“Grow in the grace and knowledge of our Lord and Savior Jesus Christ” (2 Peter 3:18).
“By this time you ought to be teachers, (but) you need someone to teach you the first principles of God, and have come to need milk and not solid food” (Hebrews 5:12).
A church leader was venting. “We have so many immature members. And the problem is, they want to stay that way!”
The leader said, “How do we deal with our discouragement? How can we keep from becoming Pharisees who constantly see their faults and not their potential? And how do we love those who cause so much trouble in the church by their immature actions?”

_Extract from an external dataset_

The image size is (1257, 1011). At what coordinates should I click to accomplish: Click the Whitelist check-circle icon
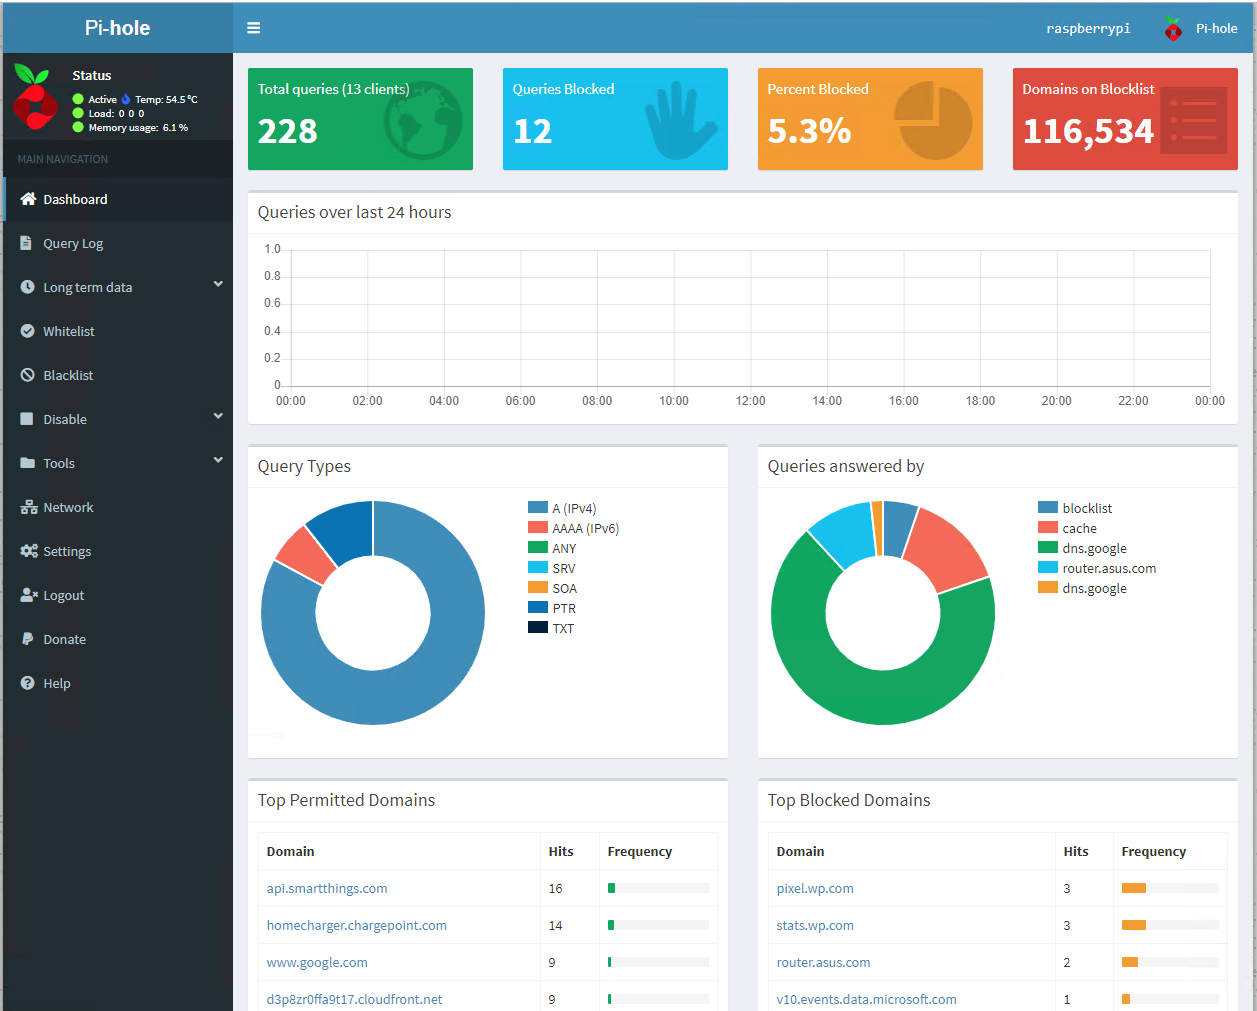point(28,331)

The letter concluded, “I feel like I’m in danger of becoming like the Ephesus church, the one which had lost its first love.” A reference to Revelation 2:1-7.

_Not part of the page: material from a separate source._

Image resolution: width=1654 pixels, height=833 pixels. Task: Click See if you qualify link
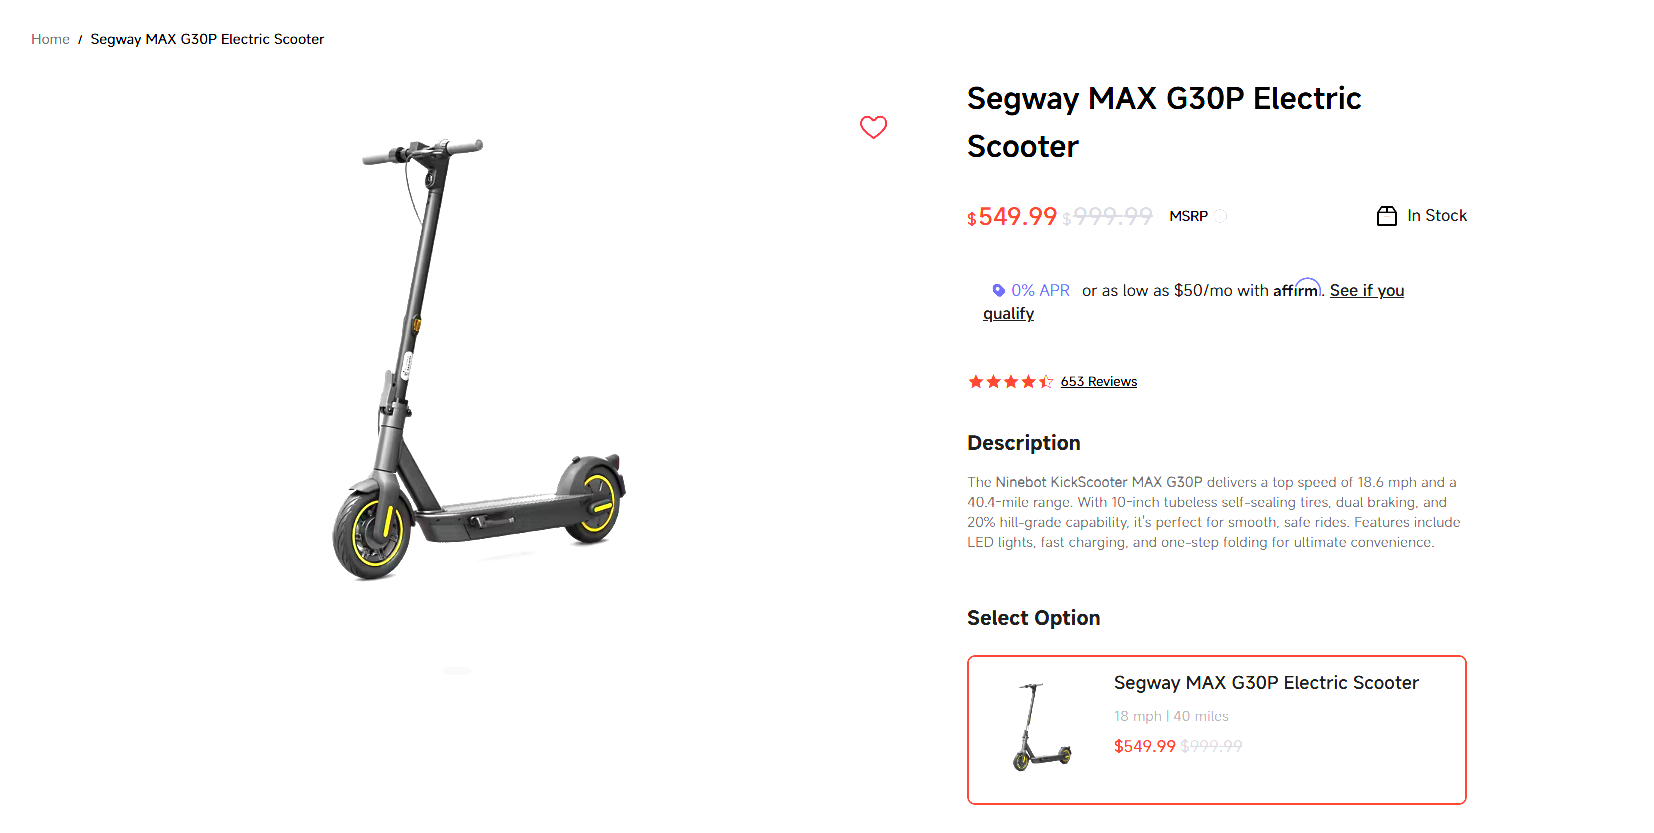tap(1366, 291)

My first thought upon reading the question was: “You’re not alone, my friend. Every spiritual leader fights that same battle, although not to the same extent.”
Let’s do a quick Bible study on the subject, then allow me to make some observations….

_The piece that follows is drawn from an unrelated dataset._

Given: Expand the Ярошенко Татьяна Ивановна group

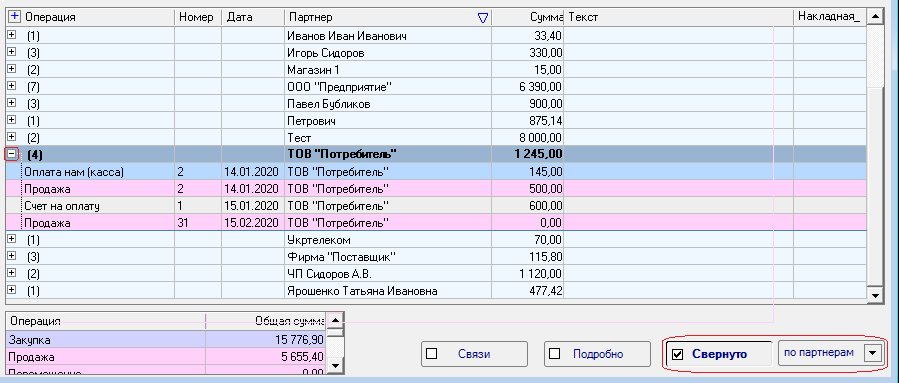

Paul saw the Corinthian church split asunder as a result of immaturity. He said, “I could not speak to you as to spiritual people, but as to carnal, as to infants in Christ.” (I Corinthians 3:1).
Well. That was pretty plain. Wonder how they took that. (Paul was safely at Ephesus, and thus insulated from the barbs of the worst of the bunch.)
Paul continued, “I fed you with milk and not solid food…. For where there are envy, strife, and divisions among you, are you not carnal and behaving like mere men?” (3:2-3)
‘Their immaturity showed up in a number of problems which are dealt with throughout this epistle: lawsuits among members, immorality, splintering into cliques, favoritism, pride over spiritual gifts, etc.